### [Volets de l'exercice]
A - Selon l'extrait consacré au colonialisme portugais, quelle chronique sert de point de départ au chapitre I de l'ouvrage ?
B - Poursuivez l'extrait sur le colonialisme portugais après sa dernière phrase.

3L’ouvrage est divisé en cinq chapitres organisés par thèmes plutôt que par ordre chronologique, chacun illustrant à sa façon la problématique centrale. Les trois premiers sont consacrés à trois auteurs et acteurs majeurs de l’histoire du colonialisme portugais. À partir de l’Histoire générale des guerres angolaises, une chronique écrite par António de Oliveira de Cadornega à la fin du xviie siècle (mais publiée en 1940 seulement), Barbeitos (chap. I) retrace l’origine des « Enfants du Pays » ou « Angolenses », ce groupe social « bigarré », dont la reproduction était notamment assurée par la généralisation des « mariages à la mode du pays » (p. 43, et ailleurs), laquelle a joué un rôle central dans la traite des esclaves et fut le berceau de la créolité en Angola. Reprochant à certains classiques de l’historiographie angolaise leur vision trop déterministe des catégories raciales, il montre comment la hiérarchie sociale n’était alors (xviie-xviiie siècles) pas (encore) déterminée par la couleur de peau. Le chapitre II, consacré à Oliveira Martins, figure clé de la vie politique et de l’écriture de l’histoire portugaise dans la seconde moitié du xixe siècle, relate l’apparition du concept de race dans la pensée coloniale portugaise. Il montre également comment la vision nationaliste et raciste de Martins a non seulement influencé la mise en place du colonialisme portugais au xxe siècle mais également préparé le terrain idéologique sur lequel fleurit le salazarisme dès la fin des années 1920. C’est la figure du missionnaire qui est au centre du chapitre III. L’étude de la figure d’Héli Chatelain, qui fut tout à la fois linguiste, ethnographe, consul des États-Unis pour les affaires économiques et, surtout, missionnaire protestant, révèle l’ambiguïté de l’action missionnaire dans la fixation des identités à l’époque coloniale, entre discours universaliste et une certaine appropriation des codes identitaires raciaux qui, in fine, était très proche des besoins de l’entreprise coloniale.
4Le chapitre IV illustre la façon dont le discours racial du colonialisme portugais s’est inscrit dans le corps des indigènes tant il était destiné à légitimer la réduction du « Noir » à la force de travail dont dépendait le développement du colonialisme moderne. Il montre également comment la taxonomie raciale s’est « popularisée », passant d’un discours scientifique à une « vérité » populaire « naturelle » et presque implicite, créant du même coup une césure lourde de conséquences historiques entre métis et Noirs au sein même de la population dite indigène. Enfin, le chapitre V propose une réflexion sur les origines de la violence coloniale au xxe siècle, arguant que le rabaissement du Noir à un être ontologiquement inférieur a été la « réponse compensatoire » à la profonde insécurité des élites intellectuelles portugaises à la fin du xixe siècle et à leur rejet à la périphérie de l’Europe.

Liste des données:

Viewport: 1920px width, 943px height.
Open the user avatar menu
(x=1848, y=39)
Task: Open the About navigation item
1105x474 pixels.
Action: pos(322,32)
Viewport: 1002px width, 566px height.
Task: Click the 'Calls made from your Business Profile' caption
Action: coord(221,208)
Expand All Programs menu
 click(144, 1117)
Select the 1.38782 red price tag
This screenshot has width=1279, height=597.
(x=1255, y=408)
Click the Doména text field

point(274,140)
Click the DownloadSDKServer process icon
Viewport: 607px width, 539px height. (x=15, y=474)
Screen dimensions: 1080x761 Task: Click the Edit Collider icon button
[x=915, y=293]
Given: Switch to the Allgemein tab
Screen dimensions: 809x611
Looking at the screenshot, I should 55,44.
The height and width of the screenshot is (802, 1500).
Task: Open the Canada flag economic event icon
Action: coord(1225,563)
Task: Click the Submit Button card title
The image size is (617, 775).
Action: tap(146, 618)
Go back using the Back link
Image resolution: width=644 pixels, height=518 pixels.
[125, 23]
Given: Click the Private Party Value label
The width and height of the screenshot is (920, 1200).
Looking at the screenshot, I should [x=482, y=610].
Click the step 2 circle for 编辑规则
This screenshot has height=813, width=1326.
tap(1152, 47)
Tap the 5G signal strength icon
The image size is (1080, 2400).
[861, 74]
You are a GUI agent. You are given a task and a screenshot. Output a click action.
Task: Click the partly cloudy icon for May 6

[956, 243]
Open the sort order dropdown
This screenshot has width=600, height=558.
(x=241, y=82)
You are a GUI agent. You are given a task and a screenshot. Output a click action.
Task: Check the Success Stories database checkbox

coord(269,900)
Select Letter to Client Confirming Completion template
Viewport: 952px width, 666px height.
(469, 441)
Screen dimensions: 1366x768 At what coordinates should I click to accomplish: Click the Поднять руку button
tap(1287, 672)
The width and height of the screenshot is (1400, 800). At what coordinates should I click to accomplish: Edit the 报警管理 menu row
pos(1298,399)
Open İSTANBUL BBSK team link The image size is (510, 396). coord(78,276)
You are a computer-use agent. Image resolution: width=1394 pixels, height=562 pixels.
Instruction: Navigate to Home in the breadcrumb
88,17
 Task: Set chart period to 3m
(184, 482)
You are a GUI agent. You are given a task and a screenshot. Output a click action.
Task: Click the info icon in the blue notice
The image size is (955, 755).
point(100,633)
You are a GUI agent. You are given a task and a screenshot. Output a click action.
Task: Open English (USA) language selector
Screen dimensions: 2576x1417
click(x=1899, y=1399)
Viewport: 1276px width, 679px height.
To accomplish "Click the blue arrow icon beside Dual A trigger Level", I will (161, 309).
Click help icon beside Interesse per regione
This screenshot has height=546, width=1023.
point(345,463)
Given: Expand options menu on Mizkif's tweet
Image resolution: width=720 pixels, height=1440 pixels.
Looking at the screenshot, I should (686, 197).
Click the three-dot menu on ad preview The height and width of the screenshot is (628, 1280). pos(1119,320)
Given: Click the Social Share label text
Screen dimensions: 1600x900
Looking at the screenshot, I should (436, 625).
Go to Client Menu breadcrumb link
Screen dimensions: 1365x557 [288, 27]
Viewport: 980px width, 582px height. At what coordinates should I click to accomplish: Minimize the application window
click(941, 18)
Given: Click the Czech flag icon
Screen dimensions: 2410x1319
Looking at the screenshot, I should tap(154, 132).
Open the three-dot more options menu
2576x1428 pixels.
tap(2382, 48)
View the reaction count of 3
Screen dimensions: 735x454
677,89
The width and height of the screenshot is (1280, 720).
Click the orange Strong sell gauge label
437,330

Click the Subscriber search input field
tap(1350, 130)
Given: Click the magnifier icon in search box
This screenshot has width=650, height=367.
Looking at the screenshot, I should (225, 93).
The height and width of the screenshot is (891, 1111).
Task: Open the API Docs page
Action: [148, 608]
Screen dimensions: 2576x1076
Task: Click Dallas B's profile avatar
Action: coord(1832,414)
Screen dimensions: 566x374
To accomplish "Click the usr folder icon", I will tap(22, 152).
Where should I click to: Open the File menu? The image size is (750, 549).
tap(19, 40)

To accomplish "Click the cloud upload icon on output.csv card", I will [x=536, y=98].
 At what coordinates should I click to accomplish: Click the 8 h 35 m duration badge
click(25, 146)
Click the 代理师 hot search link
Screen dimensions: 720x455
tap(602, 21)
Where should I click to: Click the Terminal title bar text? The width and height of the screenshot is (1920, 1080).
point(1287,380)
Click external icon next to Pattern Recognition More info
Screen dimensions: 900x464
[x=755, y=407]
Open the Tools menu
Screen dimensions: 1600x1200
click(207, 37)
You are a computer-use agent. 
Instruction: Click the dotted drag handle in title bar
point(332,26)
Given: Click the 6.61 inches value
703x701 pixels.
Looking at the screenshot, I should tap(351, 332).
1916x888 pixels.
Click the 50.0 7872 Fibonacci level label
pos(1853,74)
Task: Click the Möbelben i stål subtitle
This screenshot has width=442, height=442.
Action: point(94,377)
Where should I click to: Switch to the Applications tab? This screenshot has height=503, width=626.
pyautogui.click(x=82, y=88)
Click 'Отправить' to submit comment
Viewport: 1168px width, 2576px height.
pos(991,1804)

### [Résultats dans l'ordre]
A - L'Histoire générale des guerres angolaises, chronique écrite par António de Oliveira de Cadornega à la fin du xviie siècle.

B -
5Cet ouvrage, résultat de plusieurs années de recherches couvrant deux siècles et demi de production littéraire, ethnographique et historique sur l’Angola, est le fruit d’une remarquable érudition. Sa principale contribution est d’historiciser la notion de race et son usage dans le discours et la pratique coloniale portugaise. Sans reprendre la thèse de Richard Hammond (1966) – selon laquelle ce ne sont pas des intérêts économiques qui ont été le moteur du colonialisme portugais moderne, mais les blessures infligées à l’honneur national du Portugal par les prétentions qu’affichèrent sur ses possessions coloniales la Grande-Bretagne et l’Allemagne suite à la Conférence de Berlin –, il met l’accent sur le décalage entre « la démesure de la construction immatérielle » du colonialisme portugais et « la modicité [de son] soubassement matériel » qui « se conditionnèrent mutuellement pour enfanter une configuration unique dans l’ingérence européenne en Afrique » (p. 169). Il avance également que les catégories raciales imposées par le colonialisme portugais ont eu d’autant plus d’impact qu’elles ont creusé au sein de la société angolaise de profondes divisions que la guerre civile a mises en lumière. C’est d’ailleurs là que se trouve la motivation première de cet ouvrage : plonger dans l’histoire pluriséculaire des constructions identitaires pour sortir des déterminismes ethniques, politiques ou raciaux qui ont dominé l’analyse de la guerre civile en Angola. Si l’intention est sans conteste louable et l’entreprise nécessaire, on peut regretter que les liens entre la construction des « représentations de soi et d’autrui » au tournant du xxe siècle et les causes de la guerre civile soient évoqués plutôt que problématisés.
6L’ouvrage est foisonnant et dense, parfois « redondant » comme le reconnaît l’auteur qui se dit (et est visiblement) « imprégné d’une oralité dont les techniques d’exposition requièrent qu’elle se déploie comme les anneaux d’une spirale » (p. 15). Si la déclinaison « en spirale » de la problématique centrale du livre dans chaque chapitre n’est pas gênante en soi, on peut regretter que l’auteur ne noue pas les fils de son propos dans une conclusion générale. Par ailleurs, le livre est desservi par son éditeur (L’Harmattan) qui, tout en demandant au lecteur de bien vouloir excuser la présence de scories dans le texte, ne fournit aucune explication à l’absence de bibliographie. Cette négligence, qui limite la portée du livre, aurait pu être compensée par la mise en ligne des ouvrages utilisés. Gageons que la version portugaise, publiée en 2012 en Angola (Angola-Portugal: Identidades Coloniais Equívocas, Luanda, Editorial Kilombelombe), compensera les faiblesses éditoriales de la version originale.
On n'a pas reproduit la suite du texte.